An important component of supercell longevity is the way in which a supercell reaches its demise. Based on a literature search and operational experience, the most common mechanisms responsible for the end of the supercell phase are (i) the supercell travels—spatially or temporally—into an environment that is too stable to support deep moist convection (e.g., Maddox et al. 1980; Doswell et al. 2002); (ii) the supercell travels into a thermodynamically and/or kinematically different environment that favors a transition into another convective mode, such as a bow echo—perhaps related to an enhanced surface gust front (e.g., Johns and Leftwich 1988; Brooks et al. 1993; Conway et al. 1996); (iii) the supercell merges or interacts with other thunderstorms, which can either destroy its circulation or cause it to evolve into another convective mode (e.g., Calianese et al. 2002; Knupp et al. 2003); (iv) the supercell has its supply of buoyant and moist inflow cut off by other storms or by its own downdraft (e.g., Grasso 2000; Doswell et al. 2002); and (v) the supercell interacts destructively with gravity waves, an occurrence that may be quite rare (e.g., Barnes and Nelson 1978; Warner 1976). Although this list is not exhaustive, it is believed to represent most causes of supercell demise. Therefore, to assist in the understanding of supercell longevity, an effort was made to document the basis for demise of both long- and short-lived supercells.
3. Results
a. Distribution of long-lived supercells
We emphasize that the present study does not attempt to depict a precise geographical climatology of long-lived supercells. As noted in section 2b, supercell data were obtained from a wide variety of sources, and were not systematically gathered so as to faithfully represent each region of the United States over a continuous time interval. For example, there is a bias of long-lived supercell tracks across the northern high plains and Oklahoma (Fig. 3), which is due, in part, to the availability of data from these areas.

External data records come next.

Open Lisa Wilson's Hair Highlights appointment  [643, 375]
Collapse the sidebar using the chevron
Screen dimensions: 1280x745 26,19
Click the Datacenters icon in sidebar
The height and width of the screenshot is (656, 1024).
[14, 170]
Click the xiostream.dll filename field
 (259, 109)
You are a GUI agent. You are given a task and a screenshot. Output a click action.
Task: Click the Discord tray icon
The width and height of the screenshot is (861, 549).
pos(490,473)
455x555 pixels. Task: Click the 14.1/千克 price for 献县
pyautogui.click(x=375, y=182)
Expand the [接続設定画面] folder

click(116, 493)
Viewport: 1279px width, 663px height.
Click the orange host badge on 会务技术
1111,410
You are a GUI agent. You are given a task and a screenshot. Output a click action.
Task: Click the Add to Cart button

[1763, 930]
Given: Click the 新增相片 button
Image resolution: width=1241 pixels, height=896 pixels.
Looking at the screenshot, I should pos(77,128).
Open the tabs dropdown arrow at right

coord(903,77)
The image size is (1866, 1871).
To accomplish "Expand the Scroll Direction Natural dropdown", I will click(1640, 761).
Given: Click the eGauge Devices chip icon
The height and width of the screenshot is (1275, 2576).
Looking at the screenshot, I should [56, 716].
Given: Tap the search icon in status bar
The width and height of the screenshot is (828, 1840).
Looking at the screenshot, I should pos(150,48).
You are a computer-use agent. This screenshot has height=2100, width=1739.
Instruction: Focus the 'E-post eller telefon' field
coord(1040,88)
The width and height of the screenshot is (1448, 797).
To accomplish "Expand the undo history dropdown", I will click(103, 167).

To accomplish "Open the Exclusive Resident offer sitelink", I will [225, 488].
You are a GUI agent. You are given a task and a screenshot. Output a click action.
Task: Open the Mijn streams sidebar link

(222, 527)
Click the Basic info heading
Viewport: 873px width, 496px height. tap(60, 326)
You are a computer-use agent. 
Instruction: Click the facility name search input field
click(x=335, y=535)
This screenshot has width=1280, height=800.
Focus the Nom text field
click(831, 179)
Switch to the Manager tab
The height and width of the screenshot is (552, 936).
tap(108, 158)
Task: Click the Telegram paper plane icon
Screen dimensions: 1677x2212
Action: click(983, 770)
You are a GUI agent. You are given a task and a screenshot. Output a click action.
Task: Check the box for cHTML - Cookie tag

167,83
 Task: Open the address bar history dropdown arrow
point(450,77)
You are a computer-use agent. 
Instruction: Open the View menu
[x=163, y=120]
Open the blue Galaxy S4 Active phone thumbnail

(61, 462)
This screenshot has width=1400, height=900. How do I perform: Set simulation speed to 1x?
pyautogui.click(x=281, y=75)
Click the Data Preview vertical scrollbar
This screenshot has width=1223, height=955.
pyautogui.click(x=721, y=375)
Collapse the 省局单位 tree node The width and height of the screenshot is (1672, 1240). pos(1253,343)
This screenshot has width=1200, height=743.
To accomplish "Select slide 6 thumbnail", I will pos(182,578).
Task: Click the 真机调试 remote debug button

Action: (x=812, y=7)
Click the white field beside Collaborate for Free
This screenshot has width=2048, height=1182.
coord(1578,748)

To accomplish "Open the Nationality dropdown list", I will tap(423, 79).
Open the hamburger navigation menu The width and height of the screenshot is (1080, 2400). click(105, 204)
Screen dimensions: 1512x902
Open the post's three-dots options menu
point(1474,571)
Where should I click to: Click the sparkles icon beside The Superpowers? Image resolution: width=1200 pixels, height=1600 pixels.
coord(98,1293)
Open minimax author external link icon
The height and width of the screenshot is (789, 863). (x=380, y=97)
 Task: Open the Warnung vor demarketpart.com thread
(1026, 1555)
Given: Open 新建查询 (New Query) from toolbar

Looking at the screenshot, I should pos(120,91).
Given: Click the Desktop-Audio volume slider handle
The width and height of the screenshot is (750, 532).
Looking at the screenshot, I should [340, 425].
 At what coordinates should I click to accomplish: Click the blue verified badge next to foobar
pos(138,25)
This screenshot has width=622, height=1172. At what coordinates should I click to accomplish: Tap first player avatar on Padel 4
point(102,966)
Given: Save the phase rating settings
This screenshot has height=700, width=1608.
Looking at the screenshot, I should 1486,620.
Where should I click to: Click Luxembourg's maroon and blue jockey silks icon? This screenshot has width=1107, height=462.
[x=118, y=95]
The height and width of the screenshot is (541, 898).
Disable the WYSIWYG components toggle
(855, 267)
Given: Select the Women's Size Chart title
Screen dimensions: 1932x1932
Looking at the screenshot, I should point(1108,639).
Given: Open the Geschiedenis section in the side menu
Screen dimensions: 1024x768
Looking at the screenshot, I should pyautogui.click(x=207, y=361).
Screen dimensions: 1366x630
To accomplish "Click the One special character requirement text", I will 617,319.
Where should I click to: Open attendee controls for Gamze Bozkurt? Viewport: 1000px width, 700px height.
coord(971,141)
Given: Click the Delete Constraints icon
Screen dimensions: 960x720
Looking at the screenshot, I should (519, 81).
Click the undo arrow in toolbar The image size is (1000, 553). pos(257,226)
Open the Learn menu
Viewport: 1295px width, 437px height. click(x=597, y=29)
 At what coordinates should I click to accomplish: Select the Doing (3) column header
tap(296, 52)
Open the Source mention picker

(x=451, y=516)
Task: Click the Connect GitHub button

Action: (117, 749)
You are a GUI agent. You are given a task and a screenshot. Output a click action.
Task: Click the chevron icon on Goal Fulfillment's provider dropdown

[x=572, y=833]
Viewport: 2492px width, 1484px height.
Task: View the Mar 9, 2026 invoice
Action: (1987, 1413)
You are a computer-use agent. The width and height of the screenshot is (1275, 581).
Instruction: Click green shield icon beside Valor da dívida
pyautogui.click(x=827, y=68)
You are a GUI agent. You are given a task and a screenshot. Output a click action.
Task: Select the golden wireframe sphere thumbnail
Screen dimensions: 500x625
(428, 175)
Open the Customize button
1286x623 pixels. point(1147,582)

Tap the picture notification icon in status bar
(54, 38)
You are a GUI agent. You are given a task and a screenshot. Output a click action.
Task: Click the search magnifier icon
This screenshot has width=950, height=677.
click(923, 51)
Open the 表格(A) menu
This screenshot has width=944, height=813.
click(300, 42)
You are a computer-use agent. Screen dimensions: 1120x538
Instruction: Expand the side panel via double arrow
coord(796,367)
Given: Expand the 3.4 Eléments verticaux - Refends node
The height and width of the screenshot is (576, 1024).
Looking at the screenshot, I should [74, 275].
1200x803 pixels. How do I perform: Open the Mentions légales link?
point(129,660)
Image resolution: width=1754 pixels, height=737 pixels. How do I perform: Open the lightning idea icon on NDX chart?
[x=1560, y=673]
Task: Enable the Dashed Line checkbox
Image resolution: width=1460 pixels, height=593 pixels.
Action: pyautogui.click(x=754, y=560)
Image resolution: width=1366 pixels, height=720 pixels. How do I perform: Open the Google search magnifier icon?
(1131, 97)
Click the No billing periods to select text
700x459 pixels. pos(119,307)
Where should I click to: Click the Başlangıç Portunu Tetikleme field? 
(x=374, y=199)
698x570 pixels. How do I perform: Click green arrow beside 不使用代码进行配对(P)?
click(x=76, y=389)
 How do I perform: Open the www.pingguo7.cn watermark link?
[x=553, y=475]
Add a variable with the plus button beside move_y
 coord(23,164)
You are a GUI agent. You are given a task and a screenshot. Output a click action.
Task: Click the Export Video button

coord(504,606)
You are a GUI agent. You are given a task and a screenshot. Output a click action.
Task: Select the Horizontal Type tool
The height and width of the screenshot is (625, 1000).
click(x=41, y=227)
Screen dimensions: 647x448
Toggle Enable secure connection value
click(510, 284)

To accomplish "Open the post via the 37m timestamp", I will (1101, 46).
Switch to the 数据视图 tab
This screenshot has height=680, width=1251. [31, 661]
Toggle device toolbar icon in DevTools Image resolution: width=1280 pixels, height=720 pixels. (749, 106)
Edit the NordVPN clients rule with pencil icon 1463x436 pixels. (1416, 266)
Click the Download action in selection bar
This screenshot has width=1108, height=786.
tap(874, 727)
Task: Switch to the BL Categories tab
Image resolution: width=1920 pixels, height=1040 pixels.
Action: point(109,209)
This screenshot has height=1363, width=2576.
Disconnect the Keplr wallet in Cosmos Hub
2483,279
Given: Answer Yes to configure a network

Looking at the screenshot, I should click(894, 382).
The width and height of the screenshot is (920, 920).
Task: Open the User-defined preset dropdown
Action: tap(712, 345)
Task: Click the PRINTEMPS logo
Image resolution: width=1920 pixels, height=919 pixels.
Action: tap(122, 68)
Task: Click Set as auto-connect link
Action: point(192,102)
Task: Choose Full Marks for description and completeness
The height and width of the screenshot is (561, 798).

Keeping the above caveat in mind, it is nevertheless apparent that most long-lived supercells occur across the central and eastern United States (Fig. 3). By way of contrast, only one long-lived supercell (which barely reached the 4-h definition) was documented across the western United States—along the Snake River valley of southeastern Idaho. The Teton–Yellowstone F4 tornadic thunderstorm (Fujita 1989) may have been another long-lived supercell in the West, but insufficient evidence precluded classification of the parent thunderstorm. Other than these cases, Tolleson (1996) presented a case of a moderate-lived supercell (∼3 h) over the northwestern United States. It is plausible that long-lived supercells are quite rare across the West because of the rugged terrain and relatively limited low-level moisture. Another possibility is that sparse radar and observer coverage over parts of the western United States has prevented the identification and documentation of long-lived supercells in this region.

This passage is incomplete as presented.